On Sunday mornings this spring, David Hebert has been leading the Adult Ed class through a study of the Gospel of Luke. On a recent Sunday, we worked through the passage in Luke 7 where Jesus heals a Roman Centurion’s servant. Luke writes,
But say the word, and my servant shall be healed … When Jesus heard this, he was amazed at him, and turning to the crowd following him, he said, “I tell you I have not found such great faith even in Israel.”
Pistis is the Greek word which is translated as “faith” in this passage. The root of the word comes from Greek mythology. Pistis was the personification of good faith, trust and reliability. She is mentioned together with such other personifications as Elpis (Hope), Sophrosyne (Prudence), and the Charites, who were all associated with honesty and harmony among people. Greeks also developed a linkage between pistis and persuasion developed through the discussion of faith which was further morphed by an understanding of pistis as a rhetorical technique. In “Rhetoric” Aristotle argued that speech can produce persuasion in three ways: (i) through the character of the speaker; (ii) through the emotional state of the listener; or (iii) through the argument (logos) itself.
“Faith” is a two-sided concept in the 21’st century. At its worst, it can denote a naïve reliance on unreliable sources, or intellectual sloth. “Trust me,” the used car dealer urges, “this car was only driven on Sundays by a little old lady from Pasadena on her way to and from church.” “Show me the Car Fax” we want to ask the dealer. Or when dealing with truculent Russians, we might be inclined to “Trust, but verify.” Persuasive speech in Aristotle’s mode (i) or (ii) is speech against which we are guarded.

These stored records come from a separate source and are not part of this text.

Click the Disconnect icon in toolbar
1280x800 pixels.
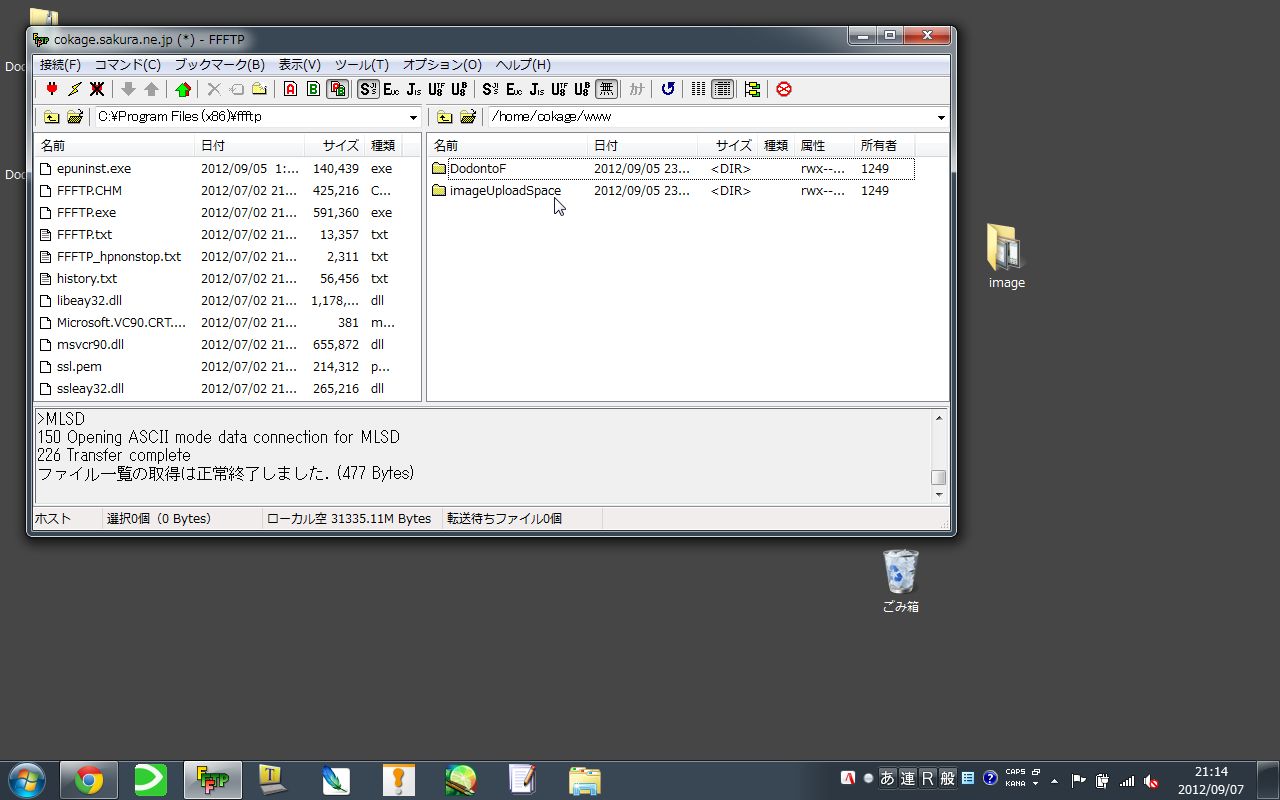point(97,89)
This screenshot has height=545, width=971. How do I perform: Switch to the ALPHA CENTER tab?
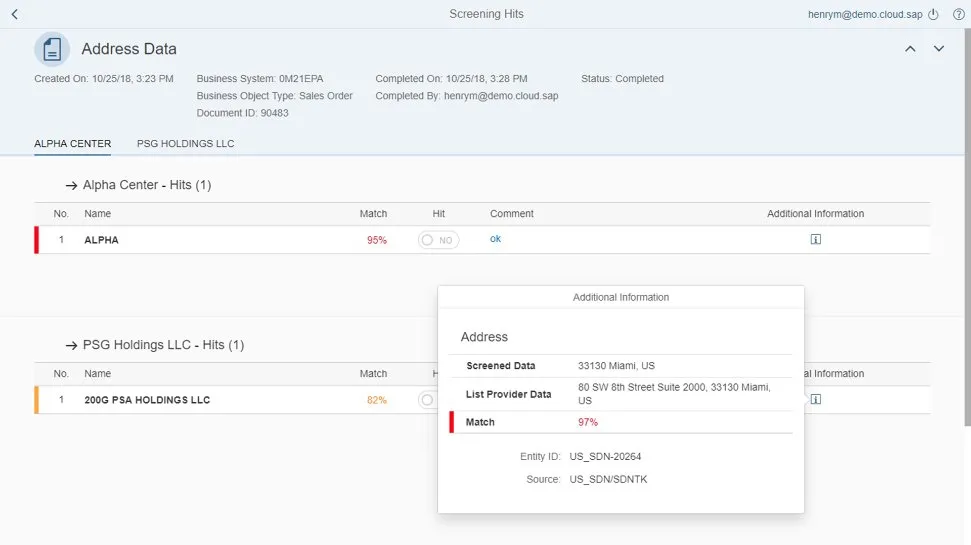click(x=72, y=144)
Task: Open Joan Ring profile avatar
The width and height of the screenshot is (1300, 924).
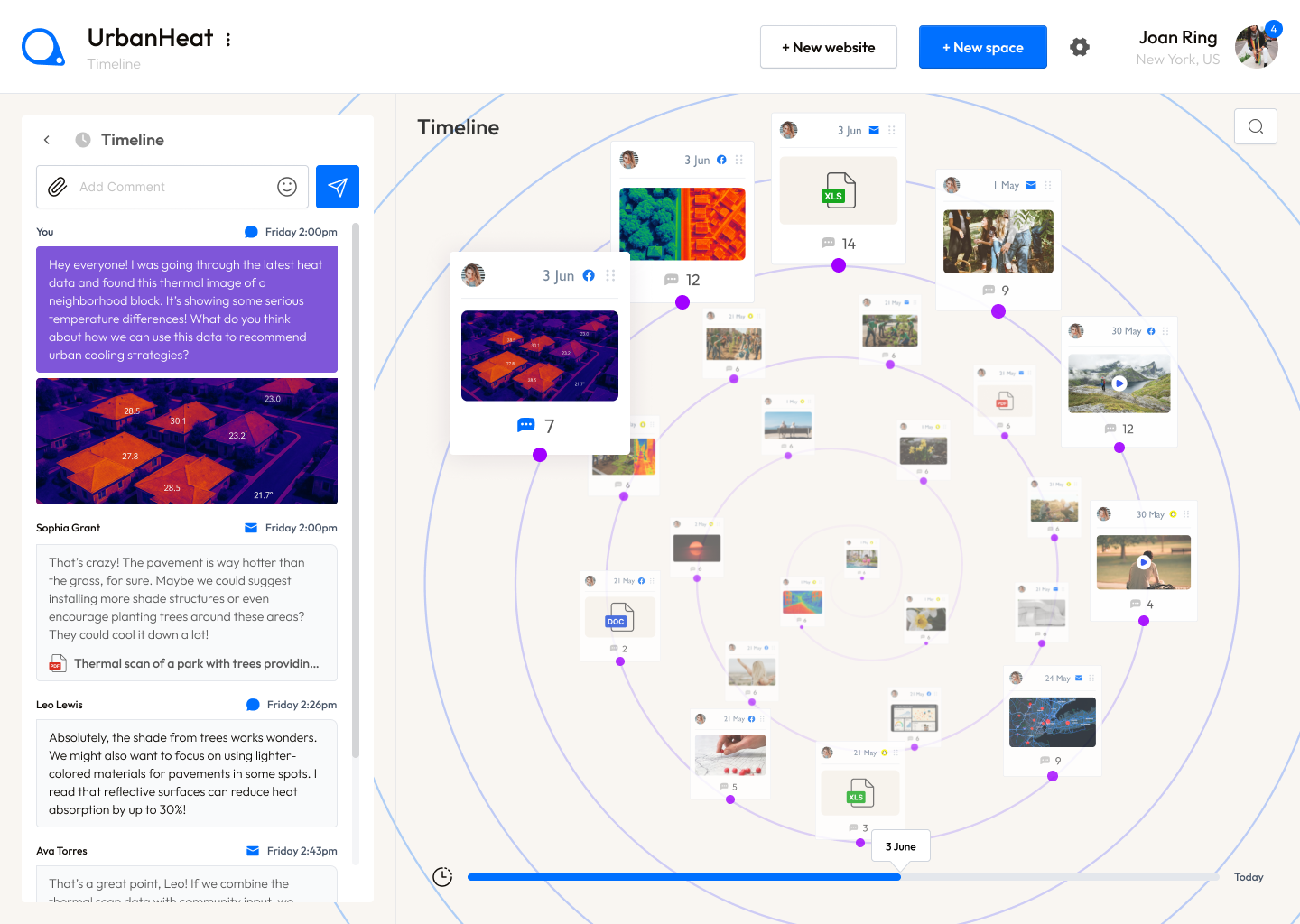Action: (1256, 47)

It is important that “faith” in the Christian usage transforms the Greek root of the word to give greater emphasis to Aristotle’s element (iii). The Gospel of John begins,
In the beginning was the Word (logos), and the Word (logos) was with God and the Word (logos) was God.
In this rhetorical model, Christ – the Word – becomes the basis for faith as the argument itself. It is in this sense that we have a confident faith in Christ. It comes not through the persuasion of a pastor (or a blog writer!), nor from an emotional state, but from Christ’s own revelation.
William Barclay writes of the Roman Centurion:
He was a man of faith. His faith is based on the soundest argument. He argued from the here and now to the there and then. He argued from his own experience to God. If his authority produced the results it did, how much more must that of Jesus? He came with that perfect confidence which looks up and says, “Lord, I know you can do this.” If only we had a faith like that, for us too the miracle would happen and life become new.
What can this faith – based on logos, based on Christ – do? Eugene Peterson translates Matthew 17:20 in this way:
“The simple truth is that if you had a mere kernel of faith, a poppy seed, say, you would tell this mountain, “Move!” and it would move. There is nothing you wouldn’t be able to tackle.”